## WORK INSTRUCTION
Since the records include pictures, leave those out while you reproduce exactly and only the lines from the one containing "Given: Open the" through the one containing "Open the File menu", inclusive.

## DATA SHOWN

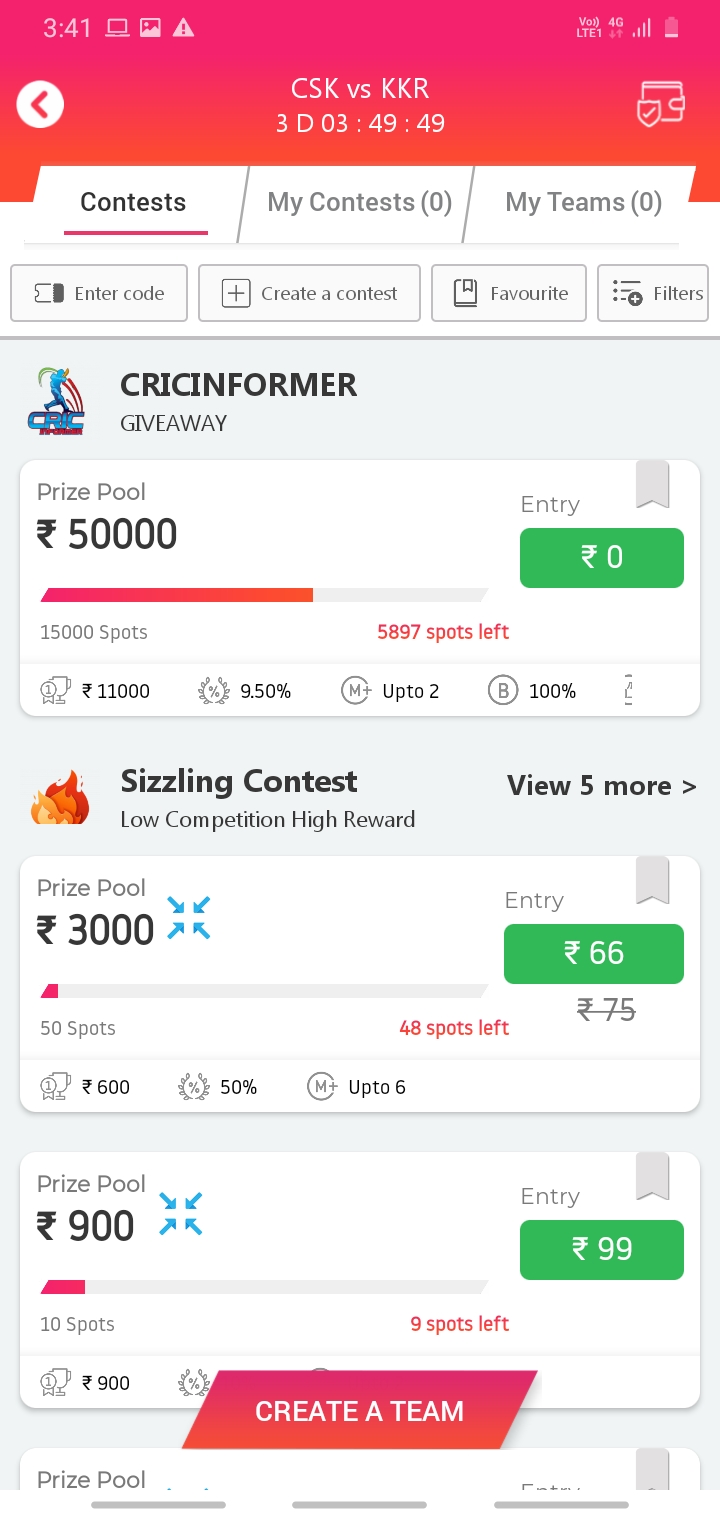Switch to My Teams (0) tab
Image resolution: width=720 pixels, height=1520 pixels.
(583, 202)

---

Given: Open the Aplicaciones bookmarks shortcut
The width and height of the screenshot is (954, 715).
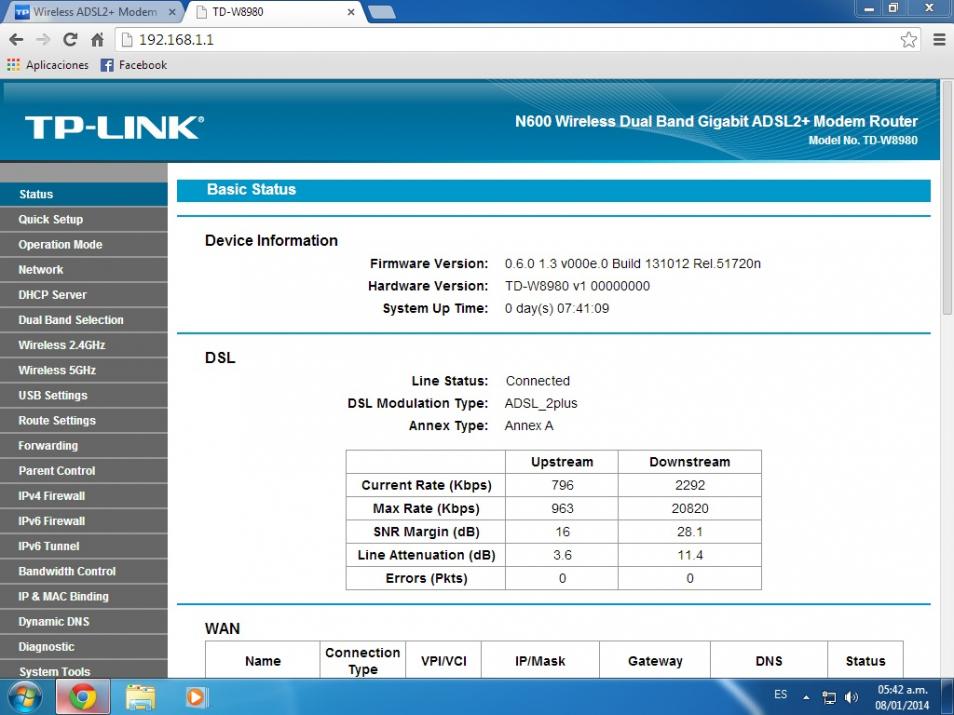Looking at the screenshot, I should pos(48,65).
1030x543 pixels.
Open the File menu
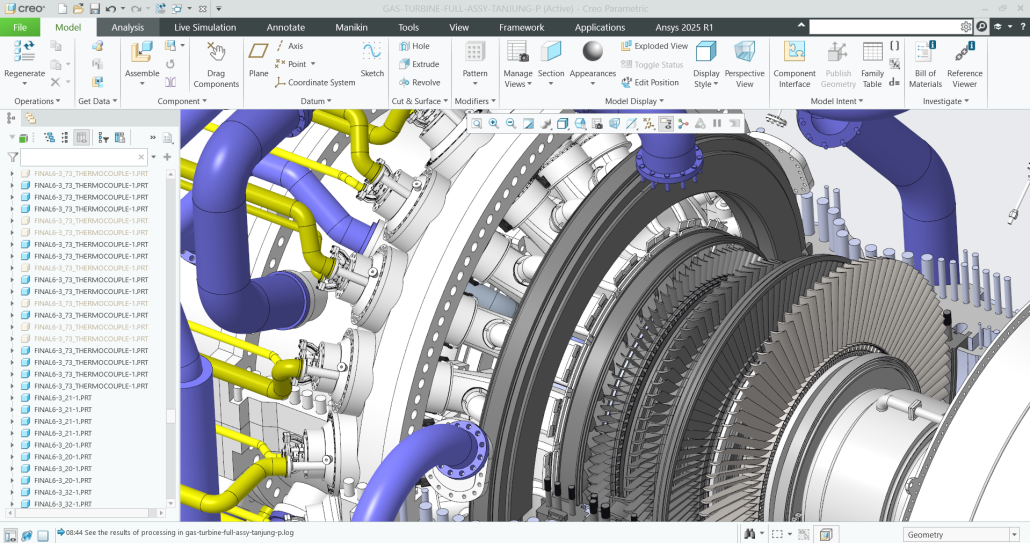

## TASK SOLUTION
Given: Open the Aplicaciones bookmarks shortcut
The width and height of the screenshot is (954, 715).
Looking at the screenshot, I should pos(48,65).
1030x543 pixels.
Open the File menu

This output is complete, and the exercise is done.